⟨

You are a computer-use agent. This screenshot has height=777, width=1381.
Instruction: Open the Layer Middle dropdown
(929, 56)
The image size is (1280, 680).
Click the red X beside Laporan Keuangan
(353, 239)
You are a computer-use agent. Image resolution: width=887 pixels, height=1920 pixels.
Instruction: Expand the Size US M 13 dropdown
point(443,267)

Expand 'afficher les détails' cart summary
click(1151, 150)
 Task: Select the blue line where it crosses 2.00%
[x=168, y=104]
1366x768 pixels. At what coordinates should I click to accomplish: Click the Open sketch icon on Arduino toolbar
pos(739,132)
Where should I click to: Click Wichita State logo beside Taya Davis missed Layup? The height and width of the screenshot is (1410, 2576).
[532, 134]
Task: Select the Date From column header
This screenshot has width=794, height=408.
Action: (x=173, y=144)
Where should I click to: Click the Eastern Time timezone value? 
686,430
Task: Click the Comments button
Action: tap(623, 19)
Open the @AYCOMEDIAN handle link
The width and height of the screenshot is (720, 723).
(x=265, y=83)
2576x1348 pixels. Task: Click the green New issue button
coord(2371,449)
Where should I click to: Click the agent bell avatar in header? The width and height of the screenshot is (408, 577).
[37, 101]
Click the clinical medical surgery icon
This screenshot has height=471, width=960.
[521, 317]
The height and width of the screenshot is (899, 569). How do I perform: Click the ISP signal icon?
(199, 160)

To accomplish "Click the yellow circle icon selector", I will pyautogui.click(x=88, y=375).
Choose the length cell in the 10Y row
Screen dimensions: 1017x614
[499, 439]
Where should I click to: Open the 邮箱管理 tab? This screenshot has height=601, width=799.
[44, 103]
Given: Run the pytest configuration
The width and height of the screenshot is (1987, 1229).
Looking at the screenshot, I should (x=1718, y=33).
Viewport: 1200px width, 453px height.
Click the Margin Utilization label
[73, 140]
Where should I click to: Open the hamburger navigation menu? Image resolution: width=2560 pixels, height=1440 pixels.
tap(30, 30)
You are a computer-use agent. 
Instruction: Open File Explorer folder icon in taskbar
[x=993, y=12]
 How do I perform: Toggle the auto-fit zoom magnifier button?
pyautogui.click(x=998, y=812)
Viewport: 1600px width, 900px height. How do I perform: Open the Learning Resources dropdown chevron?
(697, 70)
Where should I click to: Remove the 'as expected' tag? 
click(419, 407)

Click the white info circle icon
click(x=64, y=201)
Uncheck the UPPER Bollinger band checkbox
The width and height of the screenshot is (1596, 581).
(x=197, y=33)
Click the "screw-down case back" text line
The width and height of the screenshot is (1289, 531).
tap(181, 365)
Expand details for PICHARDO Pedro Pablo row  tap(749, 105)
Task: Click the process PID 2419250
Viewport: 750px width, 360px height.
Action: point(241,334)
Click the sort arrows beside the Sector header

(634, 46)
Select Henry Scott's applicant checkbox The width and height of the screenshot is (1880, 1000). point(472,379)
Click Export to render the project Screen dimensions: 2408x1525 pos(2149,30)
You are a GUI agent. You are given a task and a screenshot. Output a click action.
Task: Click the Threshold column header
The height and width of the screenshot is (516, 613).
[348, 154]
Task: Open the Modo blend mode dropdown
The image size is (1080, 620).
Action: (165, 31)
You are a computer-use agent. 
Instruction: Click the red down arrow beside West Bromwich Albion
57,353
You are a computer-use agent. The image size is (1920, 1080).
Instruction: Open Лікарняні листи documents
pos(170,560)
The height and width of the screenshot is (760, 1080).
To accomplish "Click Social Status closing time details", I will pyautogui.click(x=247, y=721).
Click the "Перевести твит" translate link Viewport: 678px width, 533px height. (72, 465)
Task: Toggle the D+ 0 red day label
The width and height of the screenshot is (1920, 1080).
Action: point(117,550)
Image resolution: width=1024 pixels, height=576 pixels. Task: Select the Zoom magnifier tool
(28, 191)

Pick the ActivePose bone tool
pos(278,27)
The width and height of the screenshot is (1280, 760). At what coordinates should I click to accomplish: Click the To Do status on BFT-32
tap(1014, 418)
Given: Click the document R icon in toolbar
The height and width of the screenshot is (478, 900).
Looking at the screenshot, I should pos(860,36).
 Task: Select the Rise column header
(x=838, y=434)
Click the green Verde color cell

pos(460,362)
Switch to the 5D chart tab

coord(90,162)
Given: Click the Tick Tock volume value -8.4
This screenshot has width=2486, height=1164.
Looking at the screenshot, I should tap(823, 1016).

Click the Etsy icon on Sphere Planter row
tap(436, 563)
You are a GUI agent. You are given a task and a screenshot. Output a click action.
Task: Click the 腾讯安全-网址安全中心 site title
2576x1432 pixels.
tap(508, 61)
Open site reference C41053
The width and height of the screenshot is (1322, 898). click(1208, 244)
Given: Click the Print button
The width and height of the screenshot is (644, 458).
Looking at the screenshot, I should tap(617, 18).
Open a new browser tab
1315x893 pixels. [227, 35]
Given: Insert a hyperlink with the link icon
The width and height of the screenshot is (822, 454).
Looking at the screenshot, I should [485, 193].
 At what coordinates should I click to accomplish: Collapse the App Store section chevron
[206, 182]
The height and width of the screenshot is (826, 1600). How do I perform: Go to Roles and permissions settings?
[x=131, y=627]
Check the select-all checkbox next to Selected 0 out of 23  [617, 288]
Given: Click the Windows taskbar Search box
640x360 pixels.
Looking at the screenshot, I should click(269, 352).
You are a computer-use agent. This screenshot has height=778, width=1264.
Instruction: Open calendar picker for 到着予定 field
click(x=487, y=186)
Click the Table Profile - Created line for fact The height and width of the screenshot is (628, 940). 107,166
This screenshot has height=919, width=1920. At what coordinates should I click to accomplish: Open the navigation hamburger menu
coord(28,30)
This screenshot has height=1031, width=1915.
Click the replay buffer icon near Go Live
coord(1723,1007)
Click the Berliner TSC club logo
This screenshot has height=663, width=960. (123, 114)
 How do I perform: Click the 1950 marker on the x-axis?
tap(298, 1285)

⟩

Rewrite the listing above with every occurrence of "Wichita State" changed to "WSU", keeping everything else the same.

# RESPONSE
You are a computer-use agent. This screenshot has height=777, width=1381.
Instruction: Open the Layer Middle dropdown
(929, 56)
The image size is (1280, 680).
Click the red X beside Laporan Keuangan
(353, 239)
You are a computer-use agent. Image resolution: width=887 pixels, height=1920 pixels.
Instruction: Expand the Size US M 13 dropdown
point(443,267)

Expand 'afficher les détails' cart summary
click(1151, 150)
 Task: Select the blue line where it crosses 2.00%
[x=168, y=104]
1366x768 pixels. At what coordinates should I click to accomplish: Click the Open sketch icon on Arduino toolbar
pos(739,132)
Where should I click to: Click WSU logo beside Taya Davis missed Layup? The height and width of the screenshot is (1410, 2576).
[532, 134]
Task: Select the Date From column header
This screenshot has width=794, height=408.
Action: (x=173, y=144)
Where should I click to: Click the Eastern Time timezone value? 
686,430
Task: Click the Comments button
Action: tap(623, 19)
Open the @AYCOMEDIAN handle link
The width and height of the screenshot is (720, 723).
(x=265, y=83)
2576x1348 pixels. Task: Click the green New issue button
coord(2371,449)
Where should I click to: Click the agent bell avatar in header? The width and height of the screenshot is (408, 577).
[37, 101]
Click the clinical medical surgery icon
This screenshot has height=471, width=960.
[521, 317]
The height and width of the screenshot is (899, 569). How do I perform: Click the ISP signal icon?
(199, 160)

To accomplish "Click the yellow circle icon selector", I will pyautogui.click(x=88, y=375).
Choose the length cell in the 10Y row
Screen dimensions: 1017x614
[499, 439]
Where should I click to: Open the 邮箱管理 tab? This screenshot has height=601, width=799.
[44, 103]
Given: Run the pytest configuration
The width and height of the screenshot is (1987, 1229).
Looking at the screenshot, I should (x=1718, y=33).
Viewport: 1200px width, 453px height.
Click the Margin Utilization label
[73, 140]
Where should I click to: Open the hamburger navigation menu? Image resolution: width=2560 pixels, height=1440 pixels.
tap(30, 30)
You are a computer-use agent. 
Instruction: Open File Explorer folder icon in taskbar
[x=993, y=12]
 How do I perform: Toggle the auto-fit zoom magnifier button?
pyautogui.click(x=998, y=812)
Viewport: 1600px width, 900px height. How do I perform: Open the Learning Resources dropdown chevron?
(697, 70)
Where should I click to: Remove the 'as expected' tag? 
click(419, 407)

Click the white info circle icon
click(x=64, y=201)
Uncheck the UPPER Bollinger band checkbox
The width and height of the screenshot is (1596, 581).
(x=197, y=33)
Click the "screw-down case back" text line
The width and height of the screenshot is (1289, 531).
tap(181, 365)
Expand details for PICHARDO Pedro Pablo row  tap(749, 105)
Task: Click the process PID 2419250
Viewport: 750px width, 360px height.
Action: point(241,334)
Click the sort arrows beside the Sector header

(634, 46)
Select Henry Scott's applicant checkbox The width and height of the screenshot is (1880, 1000). point(472,379)
Click Export to render the project Screen dimensions: 2408x1525 pos(2149,30)
You are a GUI agent. You are given a task and a screenshot. Output a click action.
Task: Click the Threshold column header
The height and width of the screenshot is (516, 613).
[348, 154]
Task: Open the Modo blend mode dropdown
The image size is (1080, 620).
Action: (165, 31)
You are a computer-use agent. 
Instruction: Click the red down arrow beside West Bromwich Albion
57,353
You are a computer-use agent. The image size is (1920, 1080).
Instruction: Open Лікарняні листи documents
pos(170,560)
The height and width of the screenshot is (760, 1080).
To accomplish "Click Social Status closing time details", I will pyautogui.click(x=247, y=721).
Click the "Перевести твит" translate link Viewport: 678px width, 533px height. (72, 465)
Task: Toggle the D+ 0 red day label
The width and height of the screenshot is (1920, 1080).
Action: point(117,550)
Image resolution: width=1024 pixels, height=576 pixels. Task: Select the Zoom magnifier tool
(28, 191)

Pick the ActivePose bone tool
pos(278,27)
The width and height of the screenshot is (1280, 760). At what coordinates should I click to accomplish: Click the To Do status on BFT-32
tap(1014, 418)
Given: Click the document R icon in toolbar
The height and width of the screenshot is (478, 900).
Looking at the screenshot, I should pos(860,36).
 Task: Select the Rise column header
(x=838, y=434)
Click the green Verde color cell

pos(460,362)
Switch to the 5D chart tab

coord(90,162)
Given: Click the Tick Tock volume value -8.4
This screenshot has width=2486, height=1164.
Looking at the screenshot, I should tap(823, 1016).

Click the Etsy icon on Sphere Planter row
tap(436, 563)
You are a GUI agent. You are given a task and a screenshot. Output a click action.
Task: Click the 腾讯安全-网址安全中心 site title
2576x1432 pixels.
tap(508, 61)
Open site reference C41053
The width and height of the screenshot is (1322, 898). click(1208, 244)
Given: Click the Print button
The width and height of the screenshot is (644, 458).
Looking at the screenshot, I should tap(617, 18).
Open a new browser tab
1315x893 pixels. [227, 35]
Given: Insert a hyperlink with the link icon
The width and height of the screenshot is (822, 454).
Looking at the screenshot, I should [485, 193].
 At what coordinates should I click to accomplish: Collapse the App Store section chevron
[206, 182]
The height and width of the screenshot is (826, 1600). How do I perform: Go to Roles and permissions settings?
[x=131, y=627]
Check the select-all checkbox next to Selected 0 out of 23  [617, 288]
Given: Click the Windows taskbar Search box
640x360 pixels.
Looking at the screenshot, I should click(269, 352).
You are a computer-use agent. This screenshot has height=778, width=1264.
Instruction: Open calendar picker for 到着予定 field
click(x=487, y=186)
Click the Table Profile - Created line for fact The height and width of the screenshot is (628, 940). 107,166
This screenshot has height=919, width=1920. At what coordinates should I click to accomplish: Open the navigation hamburger menu
coord(28,30)
This screenshot has height=1031, width=1915.
Click the replay buffer icon near Go Live
coord(1723,1007)
Click the Berliner TSC club logo
This screenshot has height=663, width=960. (123, 114)
 How do I perform: Click the 1950 marker on the x-axis?
tap(298, 1285)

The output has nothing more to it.